Consigne
Recopiez à l'identique les données, en partant de la ligne qui contient « Where should I click to: Click » et en allant jusqu'à la fin des données. N'incluez pas les images dans votre réponse.

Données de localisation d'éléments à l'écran
____
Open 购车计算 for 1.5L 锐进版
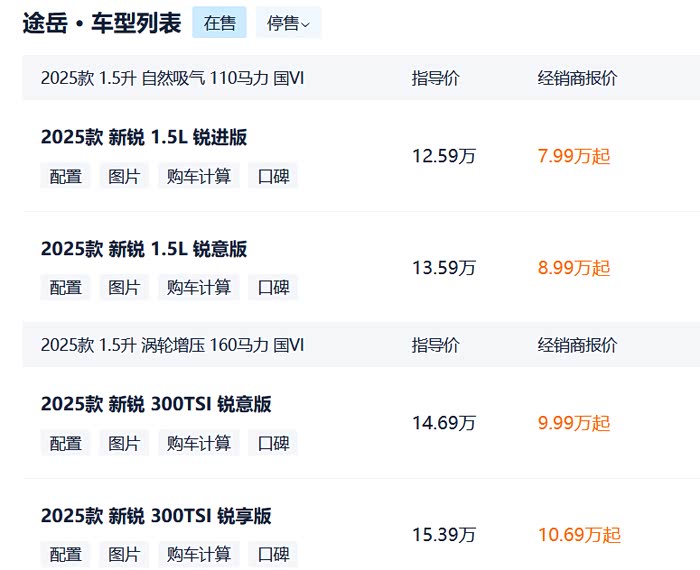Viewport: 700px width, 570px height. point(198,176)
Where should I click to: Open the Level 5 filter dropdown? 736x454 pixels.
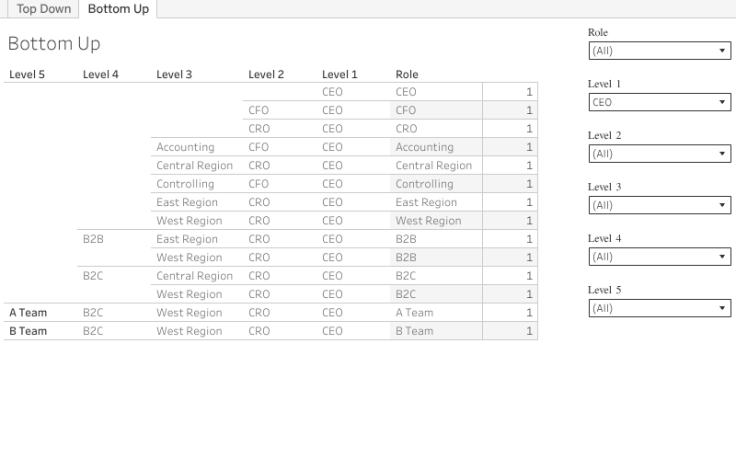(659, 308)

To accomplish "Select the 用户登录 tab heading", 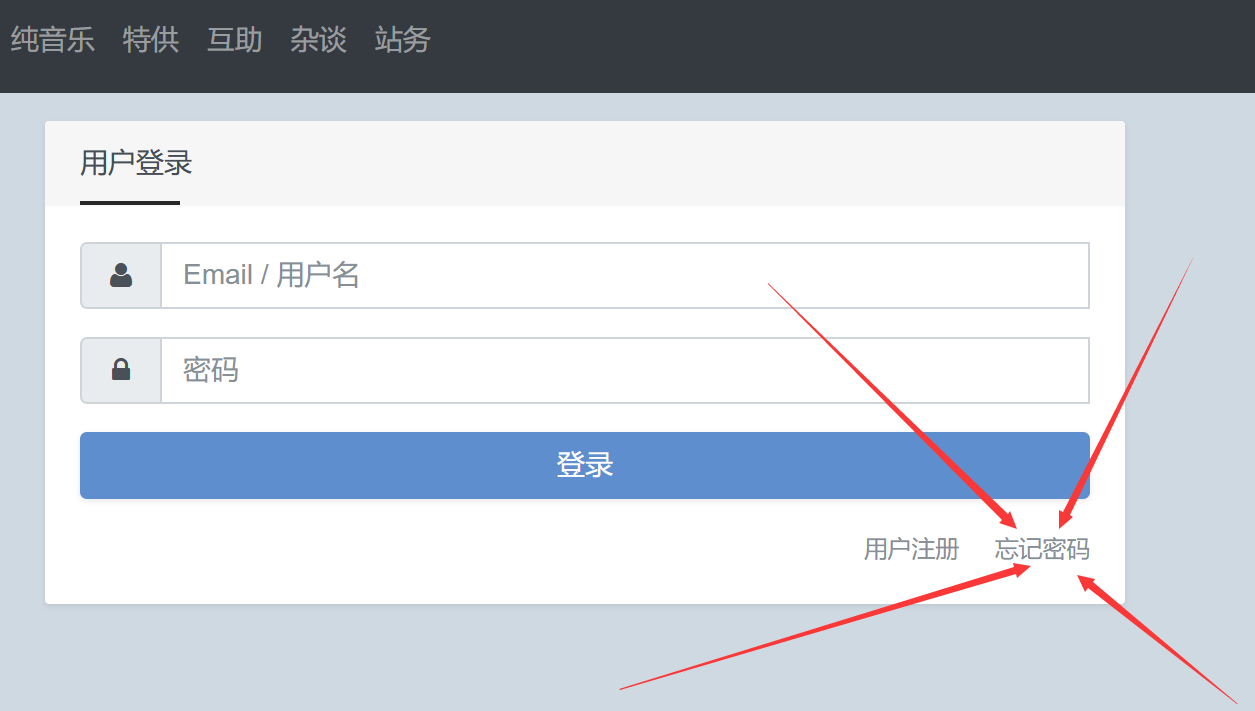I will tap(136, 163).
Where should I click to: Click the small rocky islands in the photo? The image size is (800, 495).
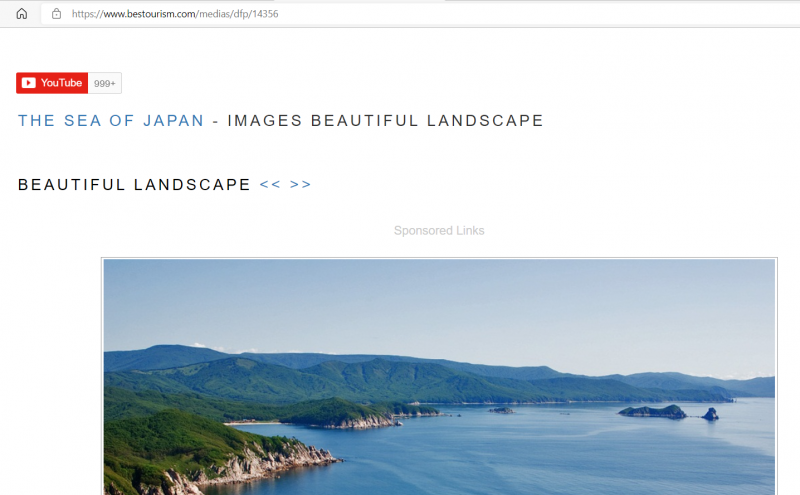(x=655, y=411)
____
Réponse attendue
Where should I click to: Click the small rocky islands in the photo? The image size is (800, 495).
(x=655, y=411)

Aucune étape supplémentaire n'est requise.